There will be photos up soon on a website, and to that end have been taking pictures.
That part is not going so well. I have a Canon Powershot A630, which has served me well, but seems to have been discontinued. If there is anyone out there that can give me some helpful hints and tips as to the best way to photograph yarn and get the color right, I'd appreciate it a lot!

Here are five examples; the original background was a white pillowcase. Most of them came out OK, but I have a lot of trouble with blues/purples/greens.

'Strawberries and Cream'

no idea, I can't tell the color. I think it's 'fresh lavender'.


'Roasted Eggplant'

'Spilled Wine'
Just so you're prepared, there will not be much else going on here during the next two months, other than getting ready for "the greatest sock show on earth"!


April said...

I can help with some photograhpy stuff!

First, a "white box" will help immensely. The Strobist has information on making one here, for dirt cheap: http://strobist.blogspot.com/2006/07/how-to-diy-10-macro-photo-studio.html

Also, check the white balance on your camera. All cameras will work differently, so you might have to mess around with yours to figure it out.

Finally, consider borrowing/investing in a SLR camera (the kind with interchangeable lenses) and a 50 prime lens...of course, that is an ideal! If you can't, try using the macro setting on your camera to be able to get close-ups without distorting it.

Good luck and best wishes!

AlisonH said...

The Spilled Wine colorway wants to leap off the screen and onto my needles, ahead of everything else or any other project already OTN--gorgeous!

Mare said...

OH MY GOODNESS! That Strawberries and Cream brought a tear to my eye and a flutter to my heart. That is BEAUTIFUL!

Elizabeth said...

Those are some seriously gorgeous yarns!! My recommendation (with my limited experience...) is to take shots out in the natural light whenever you can, or get good indirect light from a window. My photos always seems to need to be 'un'saturated, the colors from my Nikon come out too rich. All the cameras are a little quirky!

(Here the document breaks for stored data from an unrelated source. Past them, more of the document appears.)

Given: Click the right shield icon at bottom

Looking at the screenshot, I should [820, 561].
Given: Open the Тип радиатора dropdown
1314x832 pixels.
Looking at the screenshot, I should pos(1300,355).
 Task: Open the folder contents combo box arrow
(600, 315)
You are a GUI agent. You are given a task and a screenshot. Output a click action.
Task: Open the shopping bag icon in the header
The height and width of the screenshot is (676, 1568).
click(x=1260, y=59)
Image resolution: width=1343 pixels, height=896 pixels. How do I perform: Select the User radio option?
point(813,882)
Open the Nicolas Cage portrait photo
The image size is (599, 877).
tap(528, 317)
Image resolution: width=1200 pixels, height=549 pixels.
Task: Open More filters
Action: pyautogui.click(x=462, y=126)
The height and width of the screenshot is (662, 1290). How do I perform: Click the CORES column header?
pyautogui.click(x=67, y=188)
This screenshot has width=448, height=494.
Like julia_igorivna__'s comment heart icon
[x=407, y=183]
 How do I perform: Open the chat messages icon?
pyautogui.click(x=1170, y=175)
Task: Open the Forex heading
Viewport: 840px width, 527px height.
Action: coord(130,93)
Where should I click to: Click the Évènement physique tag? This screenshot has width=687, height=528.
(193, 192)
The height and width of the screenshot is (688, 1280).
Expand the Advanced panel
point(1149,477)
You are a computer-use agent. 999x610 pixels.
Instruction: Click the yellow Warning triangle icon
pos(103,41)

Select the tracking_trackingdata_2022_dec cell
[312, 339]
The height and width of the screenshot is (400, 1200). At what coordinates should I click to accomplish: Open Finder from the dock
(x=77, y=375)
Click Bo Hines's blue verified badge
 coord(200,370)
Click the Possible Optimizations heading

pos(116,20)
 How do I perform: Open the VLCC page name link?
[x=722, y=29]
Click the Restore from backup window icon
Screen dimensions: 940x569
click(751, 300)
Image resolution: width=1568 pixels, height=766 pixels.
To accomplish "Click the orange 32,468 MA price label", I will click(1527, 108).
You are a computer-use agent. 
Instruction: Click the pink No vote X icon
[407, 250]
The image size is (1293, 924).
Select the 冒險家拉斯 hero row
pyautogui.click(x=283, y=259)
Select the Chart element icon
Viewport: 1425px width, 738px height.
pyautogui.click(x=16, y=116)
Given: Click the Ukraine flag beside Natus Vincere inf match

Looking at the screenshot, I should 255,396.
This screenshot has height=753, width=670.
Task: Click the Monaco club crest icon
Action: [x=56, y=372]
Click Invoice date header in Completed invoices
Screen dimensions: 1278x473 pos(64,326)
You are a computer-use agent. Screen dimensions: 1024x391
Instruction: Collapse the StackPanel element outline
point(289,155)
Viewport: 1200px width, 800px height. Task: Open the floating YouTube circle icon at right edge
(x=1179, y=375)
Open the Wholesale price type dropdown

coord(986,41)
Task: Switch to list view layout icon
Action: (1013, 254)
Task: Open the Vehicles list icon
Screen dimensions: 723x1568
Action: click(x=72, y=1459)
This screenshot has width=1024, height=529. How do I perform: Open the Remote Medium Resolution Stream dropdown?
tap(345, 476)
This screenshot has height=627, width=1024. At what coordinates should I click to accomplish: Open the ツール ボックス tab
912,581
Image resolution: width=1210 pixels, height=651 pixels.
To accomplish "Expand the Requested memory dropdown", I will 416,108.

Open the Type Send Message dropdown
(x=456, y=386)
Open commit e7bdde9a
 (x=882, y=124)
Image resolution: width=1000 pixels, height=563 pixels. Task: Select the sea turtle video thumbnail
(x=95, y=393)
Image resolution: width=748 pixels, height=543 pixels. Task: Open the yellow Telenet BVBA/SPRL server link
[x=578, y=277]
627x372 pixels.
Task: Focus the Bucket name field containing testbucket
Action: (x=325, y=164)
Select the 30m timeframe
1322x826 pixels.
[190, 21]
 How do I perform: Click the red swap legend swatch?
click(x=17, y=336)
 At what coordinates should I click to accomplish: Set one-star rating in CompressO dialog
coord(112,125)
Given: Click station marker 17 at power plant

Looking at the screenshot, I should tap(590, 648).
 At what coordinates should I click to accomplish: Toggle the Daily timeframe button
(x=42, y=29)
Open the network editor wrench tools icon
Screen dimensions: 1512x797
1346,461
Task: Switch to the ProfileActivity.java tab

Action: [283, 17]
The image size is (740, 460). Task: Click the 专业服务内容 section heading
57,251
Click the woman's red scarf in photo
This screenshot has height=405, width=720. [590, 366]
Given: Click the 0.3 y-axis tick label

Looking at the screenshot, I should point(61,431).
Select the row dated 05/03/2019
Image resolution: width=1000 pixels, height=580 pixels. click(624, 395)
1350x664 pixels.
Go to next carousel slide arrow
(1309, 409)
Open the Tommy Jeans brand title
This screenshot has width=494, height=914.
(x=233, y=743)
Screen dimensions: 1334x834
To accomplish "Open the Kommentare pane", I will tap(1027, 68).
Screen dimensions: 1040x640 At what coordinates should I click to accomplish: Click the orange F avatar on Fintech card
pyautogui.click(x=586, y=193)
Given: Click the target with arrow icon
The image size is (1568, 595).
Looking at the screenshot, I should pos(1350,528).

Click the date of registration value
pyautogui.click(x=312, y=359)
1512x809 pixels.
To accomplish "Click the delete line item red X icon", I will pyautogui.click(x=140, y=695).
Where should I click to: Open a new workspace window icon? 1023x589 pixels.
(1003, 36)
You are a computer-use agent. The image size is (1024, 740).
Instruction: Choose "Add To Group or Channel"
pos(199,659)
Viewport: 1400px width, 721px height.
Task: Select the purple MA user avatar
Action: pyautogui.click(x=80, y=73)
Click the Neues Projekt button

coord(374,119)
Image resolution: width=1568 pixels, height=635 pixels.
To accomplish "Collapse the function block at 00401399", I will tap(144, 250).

Happy dying, and boy does those sandwiches look delicious, I'm jealous of all your cooking skills!!

quinn said...

I've had pretty good luck photographing yarn in natural light - but not direct sunlight - using a very basic point&shoot digital. On a slightly overcast day I can shoot anywhere outside, and if it's sunny I shoot on my screenporch or indoors near a big window - again, not actually in the direct sunlight.
If you're going to manipulate the colors after you shoot, it might be easier if you use a solid-colored background and then adjust to match that, rather than trying to match the yarn which is a lot more complex, color-wise. Pretty, too!!